Blocking platelet aggregation by inhibiting the protease-activated receptor PAR4 prevented the formation of harmful blood clots, while having less of an effect on blood clots that repaired injury. The results, which were published in the Jan. 4, 2017, issue of Science Translational Medicine, "validate PAR4 as an antithrombotic target with the potential for a favorable safety/efficacy ratio," Michael Burgess, head of cardiovascular, fibrosis, immunoscience and GDD development at Bristol-Myers Squibb Co. (BMS), told BioWorld Today.

In its anniversary publication "50 Years in Hematology: Research That Revolutionized Patient Care," the American Society of Hematology (ASH) highlighted the discovery of clot-busting drugs as one example of transformative research. According to ASH, disorders that arise from blood clots in the vessels, most notably heart attacks and strokes, "collectively are the most common cause of death and disability in the developed world."

The advent of antithrombotic therapy has reduced the risk of deep vein thrombosis, which can lead to pulmonary embolism, by more than 70 percent, and "markedly reduced death from heart attacks, the risk of stroke in people with heart irregularities (atrial fibrillation), and the risk of major stroke in patients with mini-strokes."

To date, all commercially available clotbusters increase the risk of bleeding, because they target both hemostasis, the process by which blood clots form after an injury, and thrombosis, the formation of blood clots in the absence of an injury.

While the clots that are the end products of both hemostasis and thrombosis are indistinguishable from each other, the processes by which those clots form differ to a degree. Researchers are trying to exploit those differences to develop therapies that can affect thrombotic more than hemostatic clots. (See BioWorld Today, Oct. 29, 2013, and Aug. 25, 2016.)

PAR4 is one such target. Along with PAR1, which is the target of Zontivity (vorapaxar, Merck & Co. Inc.), it mediates the activation of platelets by thrombin.

Zontivity illustrates the bind that current antithrombotics are in. While consensus estimates published by Cortellis predict the drug will break $100 million in sales by 2017, it also comes with a black box warning that it increases risk of bleeding, including intracranial hemorrhage and fatal bleeding. It is contraindicated in patients with a history of stroke, transient ischemic attack and intracranial hemorrhage.

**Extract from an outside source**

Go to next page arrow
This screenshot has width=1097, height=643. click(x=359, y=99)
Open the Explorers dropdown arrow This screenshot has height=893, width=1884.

In the work now published in Science Translational Medicine, authors from BMS and the University of Montreal focused on PAR4, a less-investigated sibling of PAR1. They first showed that antibodies to PAR4 reduced clot formation in guinea pigs, but did not increase bleeding time.

A high-throughput screen of more than 1 million compounds followed and resulted in BMS-986120, an orally available small-molecule PAR4 blocker.

The team compared BMS-986120 to Plavix (clopidogrel, BMS/Sanofi SA), in cynomolgus monkeys, whose expression pattern of PAR1 and PAR4 is similar to that of humans. "Preclinical species, including mouse, rat, dogs and rabbits, only use PAR4 as a single signaling thrombin receptor. The situation is different in humans and primates, which both express PAR1 and PAR4 on the platelet surface. Whether inhibition of PAR4 in species with a dual PAR1/PAR4 system is antithrombotic was unknown before this work. Also, whether inhibition of PAR4 would lead to bleeding liabilities in a species with a dual PAR1/PAR4 system on platelets was unknown," Burgess said.

The team showed that while Plavix treatment affected both clotting and bleeding in a dose-dependent manner, the effects of BMS-986120 were much stronger on clotting at higher doses, while bleeding times were relatively unaffected, and increased only slightly with higher doses, leading to a larger therapeutic window for BMS-986120.

BMS-986120 has been in two phase I trials in healthy volunteers, but Burgess said that "no studies of this asset are currently ongoing."

However, "BMS has also developed BMS-986141, a second asset targeting PAR4. Based on early study results, this asset has been moved forward to phase II."